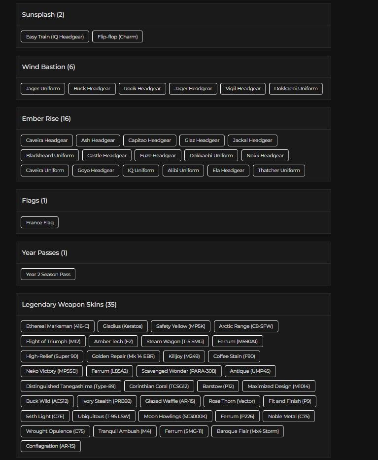Select the Rook Headgear tag

click(x=142, y=89)
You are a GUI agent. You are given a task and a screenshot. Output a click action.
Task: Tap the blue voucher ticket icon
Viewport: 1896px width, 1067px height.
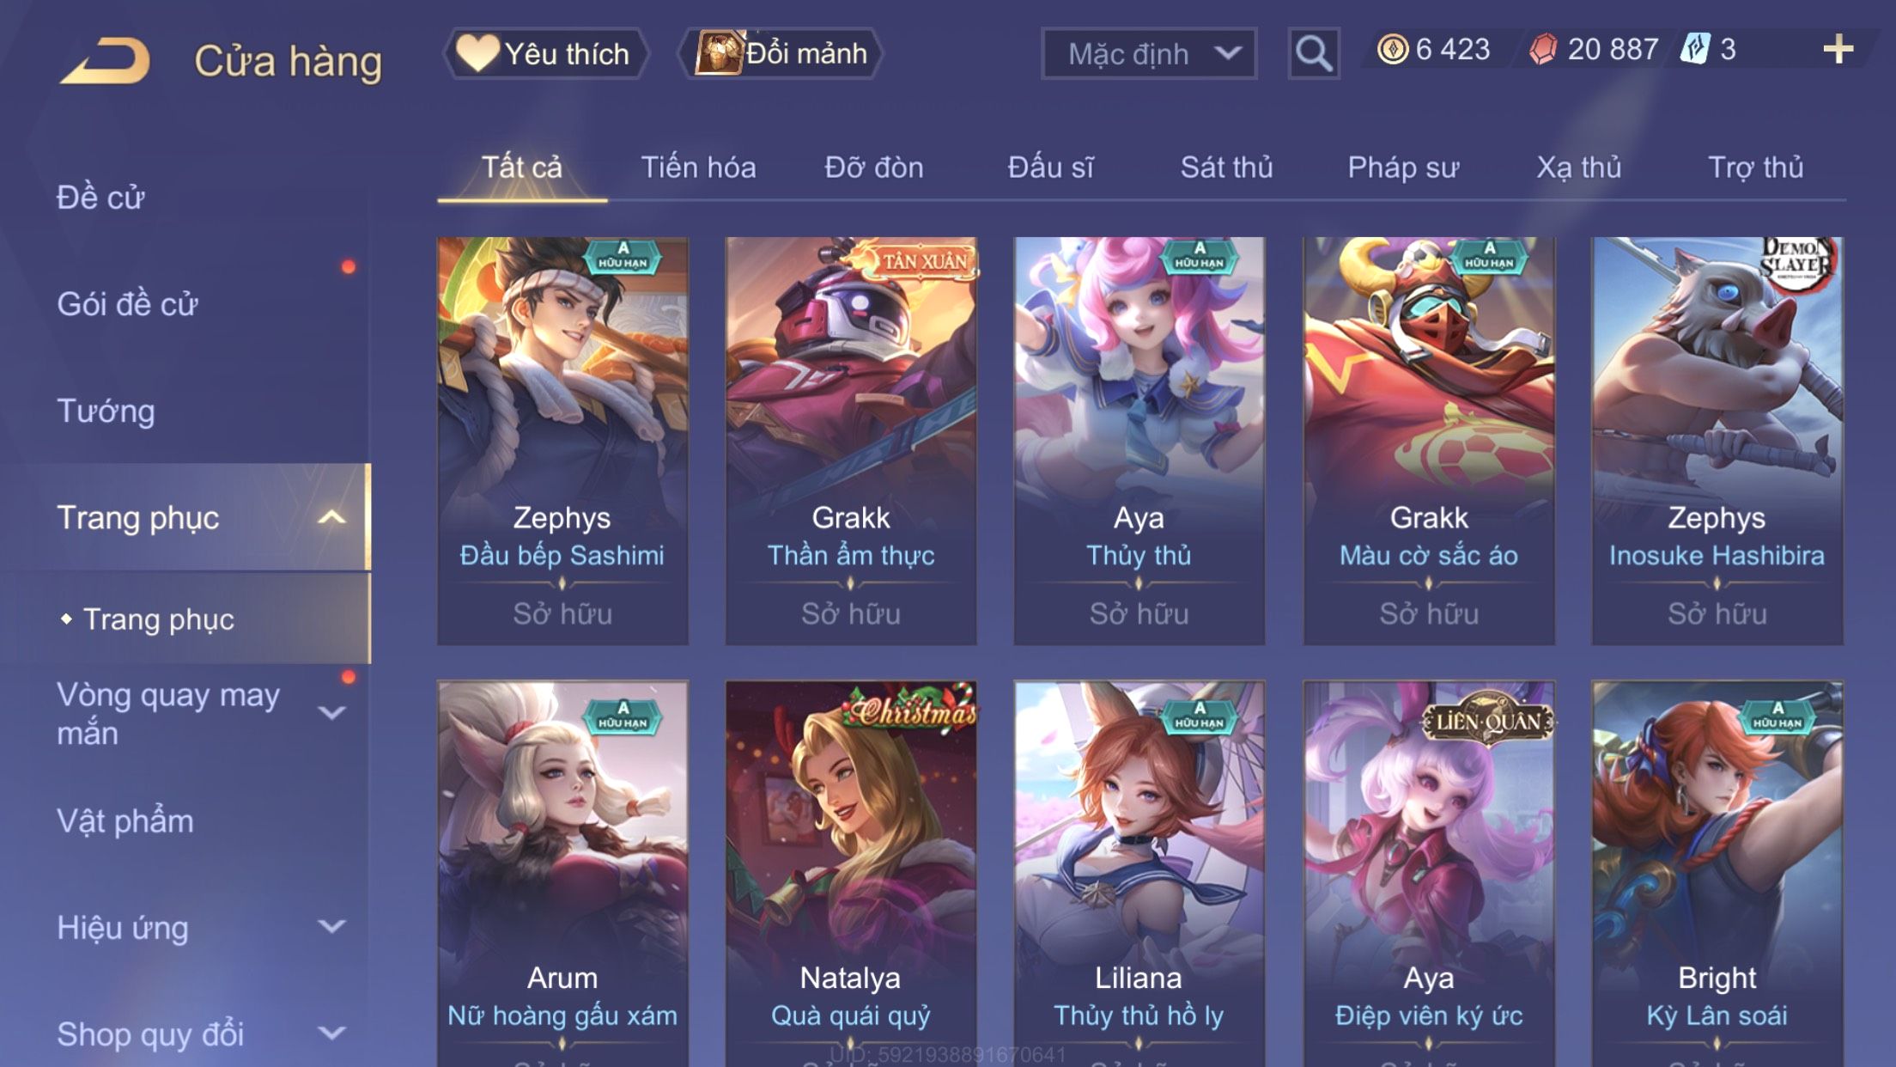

- - -

### TO DO
Extract, word for word, every line from the one containing "Task: Tap the blue voucher ticket icon" to the end of the data above, both ends included, and leave out the pictures.

### TASK RESULT
Task: Tap the blue voucher ticket icon
Viewport: 1896px width, 1067px height.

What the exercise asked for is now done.